On deeply embedded projects I always try to avoid using any standard library functions. Even simple functions like "strtol()" blow up the binary size. If possible just simply avoid those calls.
In most deeply embedded projects you don't need a versatile "printf()" or dynamic memory allocation (many controllers have 32kb or less RAM).
Instead of just using "printf()" I use a very simple custom "printf()", this function can only print numbers in hexadecimal or decimal format not more. Most data structures are preallocated at compile time.
Andrew EdgeCombe has a great list, but if you really want to scrape every last byte, sstrip is a good tool that is missing from the list and and can shave off a few more kB.
For example, when run on strip itself, it can shave off ~2kB.
From an old README (see the comments at the top of this indirect source file):
sstrip is a small utility that removes the contents at the end of an
ELF file that are not part of the program's memory image.
Most ELF executables are built with both a program header table and a
section header table. However, only the former is required in order
for the OS to load, link and execute a program. sstrip attempts to
extract the ELF header, the program header table, and its contents,
leaving everything else in the bit bucket. It can only remove parts of
the file that occur at the end, after the parts to be saved. However,
this almost always includes the section header table, and occasionally
a few random sections that are not used when running a program.
Note that due to some of the information that it removes, a sstrip'd executable is rumoured to have issues with some tools. This is discussed more in the comments of the source.
Also... for an entertaining/crazy read on how to make the smallest possible executable, this article is worth a read.
Just to double-check and document for future reference, but do you use Thumb instructions? They're 16 bit versions of the normal instructions. Sometimes you might need 2 16 bit instructions, so it won't save 50% in code space.
A decent linker should take just the functions needed. However, you might need compiler & linke settings to package functions for individual linking.
Ok so in the end I just reduced the project to it's simplest form, then slowly added files one by one until the function that I wanted to remove appeared in the 'readelf' file. Then when I had the file I commented everything out and slowly add things back in until the function popped up again.

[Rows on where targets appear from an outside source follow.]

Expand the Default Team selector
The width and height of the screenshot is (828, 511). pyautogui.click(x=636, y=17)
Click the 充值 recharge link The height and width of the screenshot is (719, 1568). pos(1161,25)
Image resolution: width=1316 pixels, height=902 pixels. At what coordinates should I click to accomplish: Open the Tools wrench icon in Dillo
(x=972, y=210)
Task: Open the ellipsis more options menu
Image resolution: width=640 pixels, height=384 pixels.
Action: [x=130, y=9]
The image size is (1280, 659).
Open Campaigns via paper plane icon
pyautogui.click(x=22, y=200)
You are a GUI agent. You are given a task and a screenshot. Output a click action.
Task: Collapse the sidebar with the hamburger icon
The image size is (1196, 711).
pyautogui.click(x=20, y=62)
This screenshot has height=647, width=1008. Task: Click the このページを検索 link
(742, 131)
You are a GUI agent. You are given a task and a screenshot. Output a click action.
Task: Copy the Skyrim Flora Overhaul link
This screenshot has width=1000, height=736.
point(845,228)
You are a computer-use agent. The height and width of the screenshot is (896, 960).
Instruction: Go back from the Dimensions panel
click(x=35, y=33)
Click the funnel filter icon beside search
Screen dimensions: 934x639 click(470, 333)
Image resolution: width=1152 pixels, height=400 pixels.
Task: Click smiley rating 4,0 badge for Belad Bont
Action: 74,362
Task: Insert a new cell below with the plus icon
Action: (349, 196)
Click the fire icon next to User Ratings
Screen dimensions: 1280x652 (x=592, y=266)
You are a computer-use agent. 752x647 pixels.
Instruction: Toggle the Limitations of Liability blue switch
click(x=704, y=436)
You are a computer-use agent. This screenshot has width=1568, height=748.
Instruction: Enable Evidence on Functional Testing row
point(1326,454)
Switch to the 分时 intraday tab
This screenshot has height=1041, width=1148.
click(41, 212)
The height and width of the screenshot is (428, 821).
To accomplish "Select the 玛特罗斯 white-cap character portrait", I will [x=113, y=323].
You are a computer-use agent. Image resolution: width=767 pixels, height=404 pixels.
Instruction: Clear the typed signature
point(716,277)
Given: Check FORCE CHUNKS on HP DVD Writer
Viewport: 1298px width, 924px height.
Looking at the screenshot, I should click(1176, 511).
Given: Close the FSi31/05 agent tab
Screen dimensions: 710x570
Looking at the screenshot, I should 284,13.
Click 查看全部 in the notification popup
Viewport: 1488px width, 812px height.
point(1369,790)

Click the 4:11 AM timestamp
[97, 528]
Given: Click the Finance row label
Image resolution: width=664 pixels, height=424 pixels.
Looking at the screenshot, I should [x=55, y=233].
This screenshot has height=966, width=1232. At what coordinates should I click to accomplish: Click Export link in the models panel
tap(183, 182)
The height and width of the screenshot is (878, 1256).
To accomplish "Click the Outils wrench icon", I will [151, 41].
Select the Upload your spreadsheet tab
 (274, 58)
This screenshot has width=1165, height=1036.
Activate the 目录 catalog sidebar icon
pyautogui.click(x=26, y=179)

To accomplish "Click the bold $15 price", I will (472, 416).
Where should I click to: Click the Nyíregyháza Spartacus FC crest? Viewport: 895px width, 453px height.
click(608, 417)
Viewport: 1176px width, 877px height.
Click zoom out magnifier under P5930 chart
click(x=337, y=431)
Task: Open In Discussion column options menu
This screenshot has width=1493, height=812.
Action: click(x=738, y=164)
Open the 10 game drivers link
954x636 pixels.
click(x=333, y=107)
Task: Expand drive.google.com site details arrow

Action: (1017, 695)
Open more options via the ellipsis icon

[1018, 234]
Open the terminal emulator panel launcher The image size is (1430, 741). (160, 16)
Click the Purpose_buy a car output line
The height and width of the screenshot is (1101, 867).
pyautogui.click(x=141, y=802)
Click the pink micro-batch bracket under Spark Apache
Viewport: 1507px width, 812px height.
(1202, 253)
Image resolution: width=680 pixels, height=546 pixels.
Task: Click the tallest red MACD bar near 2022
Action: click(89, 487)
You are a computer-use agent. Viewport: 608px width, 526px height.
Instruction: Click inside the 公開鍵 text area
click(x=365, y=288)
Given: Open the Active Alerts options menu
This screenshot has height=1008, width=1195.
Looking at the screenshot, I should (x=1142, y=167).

So in the end I found out what called it and removed all those calls...Now it works as desired...sweet!
Must be a better way to do it though.
To answer this specific need:
•I want to omit those functions (if possible) but I can't find what's
calling them!! Could be called from any number of library functions I
guess.
If you want to analyze your code base to see who calls what, by whom a given function is being called and things like that, there is a great tool out there called "Understand C" provided by SciTools.
https://scitools.com/
I have used it very often in the past to perform static code analysis. It can really help to determine library dependency tree. It allows to easily browse up and down the calling tree among other things.
They provide a limited time evaluation, then you must purchase a license.
You could look at something like executable compression.